An alternative approach is the direction construction of a specific color naming corpus using the World Wide Web. For the past eight years, I collected over 35,000 color names from over 5,000 online volunteers. Each volunteer named seven randomly generated colored patches displayed on a white background. The colors were selected from a uniform red, green and blue sampling of what was at the time the “web-safe” palette for lower bit-depth displays. Of these 35,000 color names, many are used repeatedly. Assuming an imposed minimum of three participants to provide a specific color name, the program derives over 600 color names. Using these names as an initial collection, it computes synonyms by finding the closest color names in a corresponding color space. It also finds the color names that are closest to the inverses in hue and lightness as possible color antonyms. Finally, because the data are collected from thousands of participants, the program infers the relative frequency of use. In this way, we created a color thesaurus that is closest to an aggregate or collective clustering of colors across a large number of English speakers.
This data is formatted as a web-based color thesaurus,6 which has been well received by online users. It has served almost 200,000 color names to date --- although zaofulvin and orpiment are not included.
(1) Peter Mark Roget, Roget's Thesaurus (1911), Project Gutenberg edition, http://www.gutenberg.org/etext/10681, retrieved May 2009.
(2) Adam Kilgarriff, "Thesauruses for Natural Language Processing", Proc.

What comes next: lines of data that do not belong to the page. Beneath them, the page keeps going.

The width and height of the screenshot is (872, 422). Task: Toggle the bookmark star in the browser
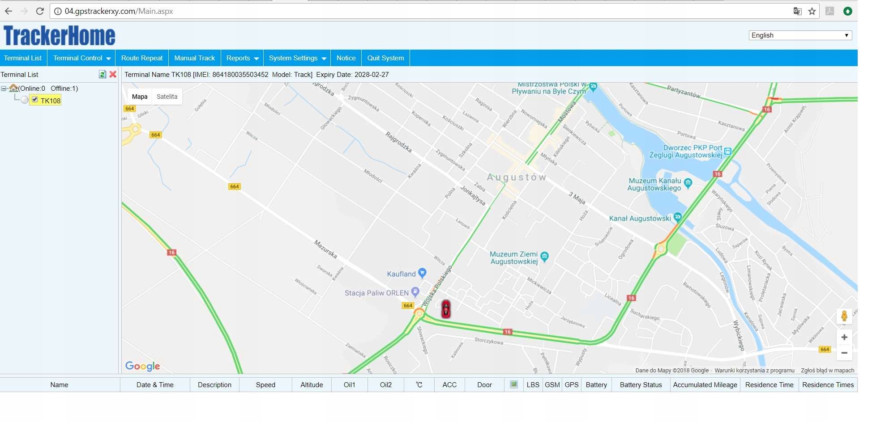(x=812, y=11)
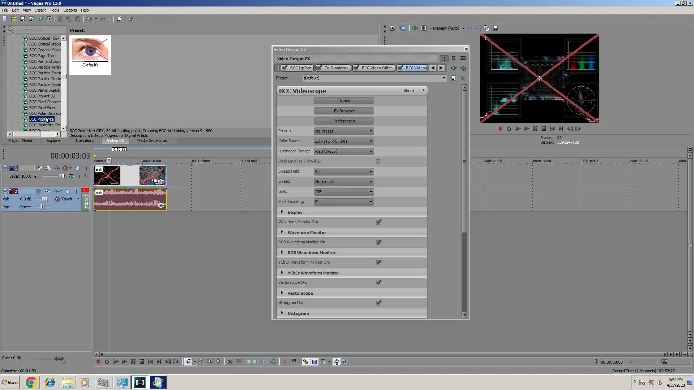
Task: Click the Video Preview FX icon
Action: point(415,28)
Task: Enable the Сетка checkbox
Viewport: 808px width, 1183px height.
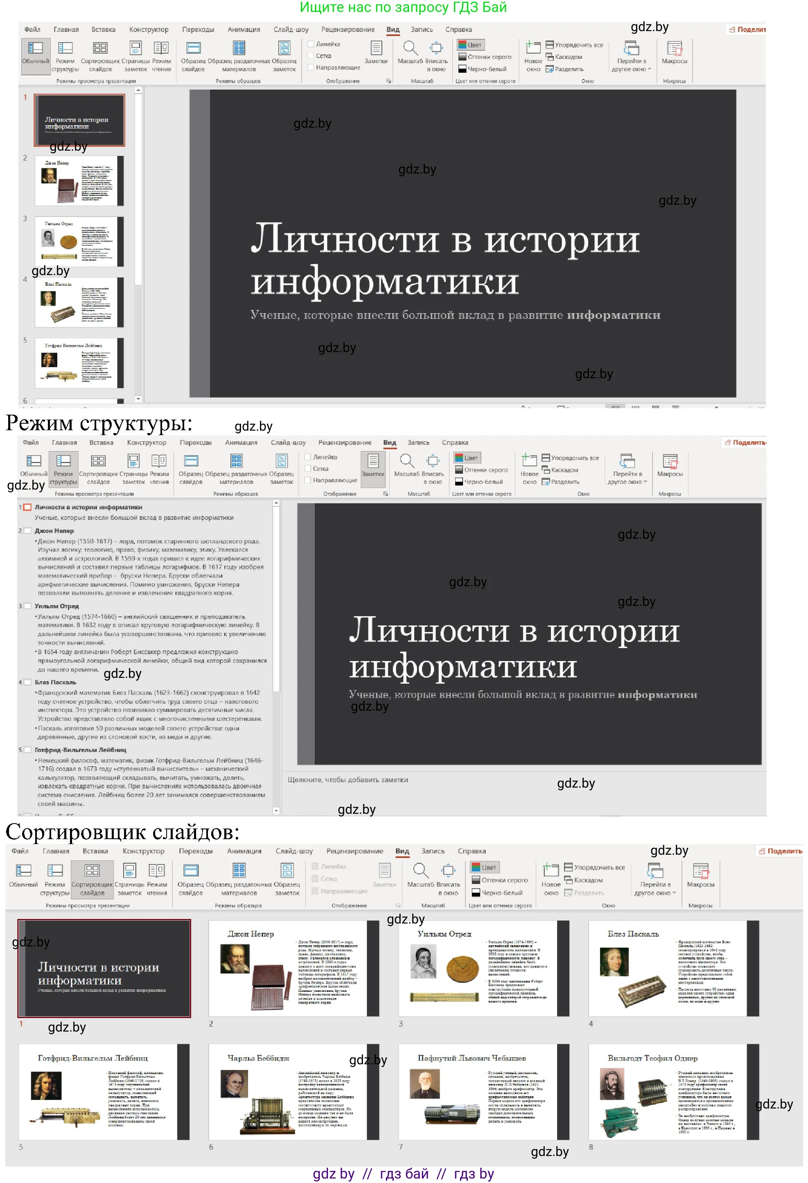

Natural Language Processing and Knowledge Engineering, p. 5-13, (2003)
(3) Kenneth L. Kelly and Deane B. Judd, The ISCC-NBS Method of Designating Colors and a Dictionary of Color Names, National Bureau of Standards Circular 553, (1965).
(4) James R. Curran and Marc Moens, "Improvements in Automatic Thesaurus Extraction", Unsupervised Lexical Aquisition: Proceedings of the Workshop of the ACL Special Interest Group on the Lexicon (SIGLEX), Philadelphia, Association for Computational Linguistics, pp. 59-116, (July 2002).